#### Records:
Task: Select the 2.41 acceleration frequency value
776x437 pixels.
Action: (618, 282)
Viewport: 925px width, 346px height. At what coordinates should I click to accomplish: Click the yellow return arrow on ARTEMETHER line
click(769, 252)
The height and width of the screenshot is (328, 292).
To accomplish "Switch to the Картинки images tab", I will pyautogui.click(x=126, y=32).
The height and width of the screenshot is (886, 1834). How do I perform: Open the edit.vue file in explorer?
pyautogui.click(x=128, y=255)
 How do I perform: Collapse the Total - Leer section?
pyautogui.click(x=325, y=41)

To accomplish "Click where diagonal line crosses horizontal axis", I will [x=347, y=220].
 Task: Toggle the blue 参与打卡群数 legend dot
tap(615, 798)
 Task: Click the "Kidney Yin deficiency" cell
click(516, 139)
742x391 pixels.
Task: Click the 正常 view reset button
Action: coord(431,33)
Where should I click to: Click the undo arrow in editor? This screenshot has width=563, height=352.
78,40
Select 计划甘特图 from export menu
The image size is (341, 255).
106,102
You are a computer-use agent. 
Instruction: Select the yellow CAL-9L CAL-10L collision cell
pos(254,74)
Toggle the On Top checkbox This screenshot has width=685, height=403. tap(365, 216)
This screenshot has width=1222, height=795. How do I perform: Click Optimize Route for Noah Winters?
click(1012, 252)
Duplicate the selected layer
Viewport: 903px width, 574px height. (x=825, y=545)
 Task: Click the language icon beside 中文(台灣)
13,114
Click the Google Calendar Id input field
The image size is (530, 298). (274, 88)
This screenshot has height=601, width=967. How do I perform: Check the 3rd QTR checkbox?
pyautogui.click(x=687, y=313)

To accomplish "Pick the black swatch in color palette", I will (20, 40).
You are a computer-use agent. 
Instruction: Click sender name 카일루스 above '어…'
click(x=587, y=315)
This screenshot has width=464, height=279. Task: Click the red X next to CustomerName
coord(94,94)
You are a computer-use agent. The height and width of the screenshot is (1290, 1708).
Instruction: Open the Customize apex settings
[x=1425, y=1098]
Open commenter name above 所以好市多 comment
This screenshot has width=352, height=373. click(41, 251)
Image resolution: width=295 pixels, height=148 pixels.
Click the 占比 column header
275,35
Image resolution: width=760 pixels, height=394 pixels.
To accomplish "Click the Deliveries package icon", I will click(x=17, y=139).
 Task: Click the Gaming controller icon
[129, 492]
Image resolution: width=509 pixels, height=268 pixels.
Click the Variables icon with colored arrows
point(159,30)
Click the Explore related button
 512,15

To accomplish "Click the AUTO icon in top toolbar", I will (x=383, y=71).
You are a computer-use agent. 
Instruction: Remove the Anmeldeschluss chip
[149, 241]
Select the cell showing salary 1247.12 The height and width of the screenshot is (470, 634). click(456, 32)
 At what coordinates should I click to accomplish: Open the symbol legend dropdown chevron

#### Set problem:
Identify each line of the listing above that contains the word "checkbox", and copy those lines.

#### Solution:
Toggle the On Top checkbox This screenshot has width=685, height=403. tap(365, 216)
This screenshot has height=601, width=967. How do I perform: Check the 3rd QTR checkbox?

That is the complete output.